Ephemeris Lappis created AMQ-9653:
-------------------------------------
Summary: ActiveMQ doesn't process and deliver messages into/from
queues in right order
Key: AMQ-9653
URL: https://issues.apache.org/jira/browse/AMQ-9653
Project: ActiveMQ Classic
Issue Type: Bug
Components: Broker
Affects Versions: 5.18.3
Environment: ActiveMQ is executed as a pod in Kubernetes clusters,
with a OpenJDK 64-Bit Server VM version 17.0.9+9 (Eclipse Adoptium).
The persistance DB is on a VM (not a container)
The Karaf has the same configuration in the same cluster namespace.
All in Linux images 5.15.0-116-generic #126-Ubuntu
Reporter: Ephemeris Lappis
After some load tests we can see random cases of messages that are delivered in
an unexpected order. I our case this breaks the application for which the
processing order is mandatory.
FYI, we use a JDBC (PostgreSQL) persistance, although it may not be directly
concerned.
We've set some hacks to try to analyze where and when this occurs. First of
them is a trigger on the "activemq_msgs" table to insert all the messages in a
mirror table to keep them. Then we've substituted the application's queue
consumer by a small Camel route that consumes messages and checks their logical
orders. When a message arrives in a wrong sequence, a log is written in Karaf,
and the message is copied into another backup queue. We also have the logs of
the Camel routes that produce the messages that gives the origin chronology.

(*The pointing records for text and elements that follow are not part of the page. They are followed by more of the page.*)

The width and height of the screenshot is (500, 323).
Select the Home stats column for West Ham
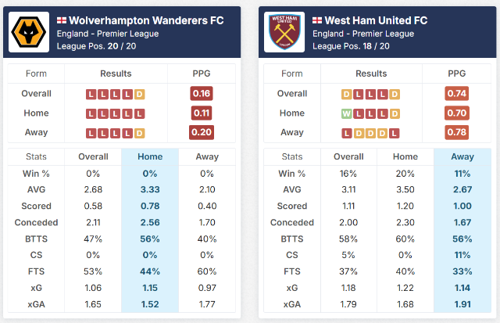(x=405, y=156)
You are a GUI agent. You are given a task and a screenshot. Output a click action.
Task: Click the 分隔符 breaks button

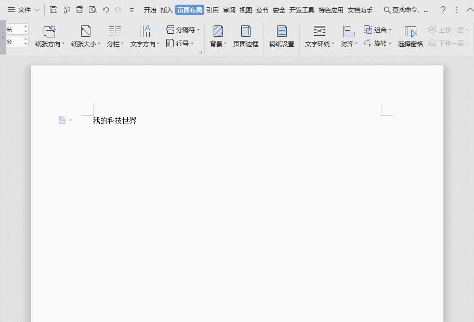tap(183, 30)
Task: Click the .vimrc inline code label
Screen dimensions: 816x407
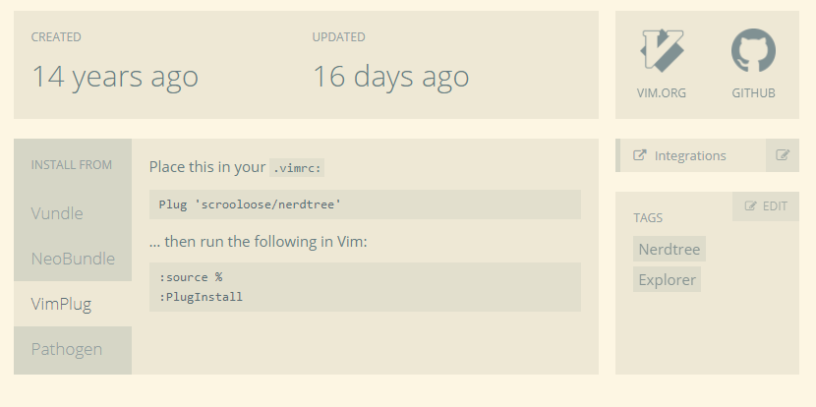Action: pyautogui.click(x=297, y=167)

Here an example where 5 messages constitute the "conversation". The table below
(I put it at the end of the text) is built from the message mirror table. Its
columns are :
- the "id" (primary key) generated by ActiveMQ : this gives a first idea about
message ordering.
- the "ie_id" is our business identifier for a given batch of messages.
- the "correlation_id" has its name says, a ID that may correlate different
conversations, and is shared all over the application system.
- the "etape", is the business step. I'll give more details about that later.
- "date_traitement" is the current date that is set by the producer just before
the message is sent.
- "jms_timestamp_ms" and "jms_timestamp" are the JMSTimestamp of the message.
- the "commit_time" is the pgsql transaction time of the inserted row.
The logical order of our steps in almost all cases of conversation is :
- 1 "initier_echange"
- 1 "initier_utr" for each sub-batch (Logical transactional unit -- TU)
- 0 or more "diffuser_donnees_utr" for each TU (one for every generated data).
- 1 "diffuser_utr" that closes the sub-batch.
Our most common use cases manage only one UT with 1 or 2 data.
According to the table, we can see that the "diffuser_utr" has been processed
by ActiveMQ before the last "diffuser_donnees_utr". This last message seems to
have been temporarly lost for a while : it's been persisted, and then delivered
a very long time after it's been sent. See that the "date_traitement" is right,
but both the "id" of the row and its commit time do not match. The JMS
timestamps also seem inconsistent, first comparing with the "date_traitement",
and then with a same value for the 4 last messages, even if the last one has a
quite delay before it's been inserted and dispatched. Finally, the last message
has been received by the consumer at 2025-01-23T15:45:39,236, thus the thrown
error.
This is just an example. In some other cases the very first message is
delivered after all the others.
On the broker side, no log about any strange behavior. The system and JVM
monitoring do not show any resource lack issue.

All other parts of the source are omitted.